◆ **EXERCISE AIM**:
Write the listing out again, all of it, word for word.

WORKING DATA below:

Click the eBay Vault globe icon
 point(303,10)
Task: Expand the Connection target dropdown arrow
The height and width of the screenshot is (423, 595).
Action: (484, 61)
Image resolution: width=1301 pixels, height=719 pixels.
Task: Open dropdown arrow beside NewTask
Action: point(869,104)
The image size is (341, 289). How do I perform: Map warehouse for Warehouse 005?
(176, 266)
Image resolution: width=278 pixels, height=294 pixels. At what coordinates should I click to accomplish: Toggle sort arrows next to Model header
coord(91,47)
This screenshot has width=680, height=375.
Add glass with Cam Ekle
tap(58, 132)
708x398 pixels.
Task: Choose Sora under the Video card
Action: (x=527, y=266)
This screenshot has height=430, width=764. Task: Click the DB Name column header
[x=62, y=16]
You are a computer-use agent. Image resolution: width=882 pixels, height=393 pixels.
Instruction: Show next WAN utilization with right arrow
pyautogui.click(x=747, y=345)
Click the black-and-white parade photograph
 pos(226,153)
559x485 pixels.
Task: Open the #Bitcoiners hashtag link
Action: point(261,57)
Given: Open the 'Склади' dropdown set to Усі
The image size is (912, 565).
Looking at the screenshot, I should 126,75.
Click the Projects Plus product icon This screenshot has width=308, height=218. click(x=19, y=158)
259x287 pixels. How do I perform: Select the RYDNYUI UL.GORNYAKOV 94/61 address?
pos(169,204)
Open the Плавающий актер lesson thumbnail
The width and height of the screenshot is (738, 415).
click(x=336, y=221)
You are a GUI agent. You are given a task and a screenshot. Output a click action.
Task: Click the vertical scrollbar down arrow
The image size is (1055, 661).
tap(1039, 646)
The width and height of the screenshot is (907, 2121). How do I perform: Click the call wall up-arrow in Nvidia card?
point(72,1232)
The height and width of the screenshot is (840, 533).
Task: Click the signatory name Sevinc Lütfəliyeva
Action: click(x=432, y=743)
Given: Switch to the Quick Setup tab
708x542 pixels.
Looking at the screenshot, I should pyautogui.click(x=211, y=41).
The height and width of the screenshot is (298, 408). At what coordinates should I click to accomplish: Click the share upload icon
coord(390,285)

End of WORKING DATA.

◆ **RESULT OF THIS EXERCISE**:
Click the eBay Vault globe icon
 point(303,10)
Task: Expand the Connection target dropdown arrow
The height and width of the screenshot is (423, 595).
Action: (484, 61)
Image resolution: width=1301 pixels, height=719 pixels.
Task: Open dropdown arrow beside NewTask
Action: point(869,104)
The image size is (341, 289). How do I perform: Map warehouse for Warehouse 005?
(176, 266)
Image resolution: width=278 pixels, height=294 pixels. At what coordinates should I click to accomplish: Toggle sort arrows next to Model header
coord(91,47)
This screenshot has width=680, height=375.
Add glass with Cam Ekle
tap(58, 132)
708x398 pixels.
Task: Choose Sora under the Video card
Action: (x=527, y=266)
This screenshot has height=430, width=764. Task: Click the DB Name column header
[x=62, y=16]
You are a computer-use agent. Image resolution: width=882 pixels, height=393 pixels.
Instruction: Show next WAN utilization with right arrow
pyautogui.click(x=747, y=345)
Click the black-and-white parade photograph
 pos(226,153)
559x485 pixels.
Task: Open the #Bitcoiners hashtag link
Action: point(261,57)
Given: Open the 'Склади' dropdown set to Усі
The image size is (912, 565).
Looking at the screenshot, I should 126,75.
Click the Projects Plus product icon This screenshot has width=308, height=218. click(x=19, y=158)
259x287 pixels. How do I perform: Select the RYDNYUI UL.GORNYAKOV 94/61 address?
pos(169,204)
Open the Плавающий актер lesson thumbnail
The width and height of the screenshot is (738, 415).
click(x=336, y=221)
You are a GUI agent. You are given a task and a screenshot. Output a click action.
Task: Click the vertical scrollbar down arrow
The image size is (1055, 661).
tap(1039, 646)
The width and height of the screenshot is (907, 2121). How do I perform: Click the call wall up-arrow in Nvidia card?
point(72,1232)
The height and width of the screenshot is (840, 533).
Task: Click the signatory name Sevinc Lütfəliyeva
Action: click(x=432, y=743)
Given: Switch to the Quick Setup tab
708x542 pixels.
Looking at the screenshot, I should pyautogui.click(x=211, y=41).
The height and width of the screenshot is (298, 408). At what coordinates should I click to accomplish: Click the share upload icon
coord(390,285)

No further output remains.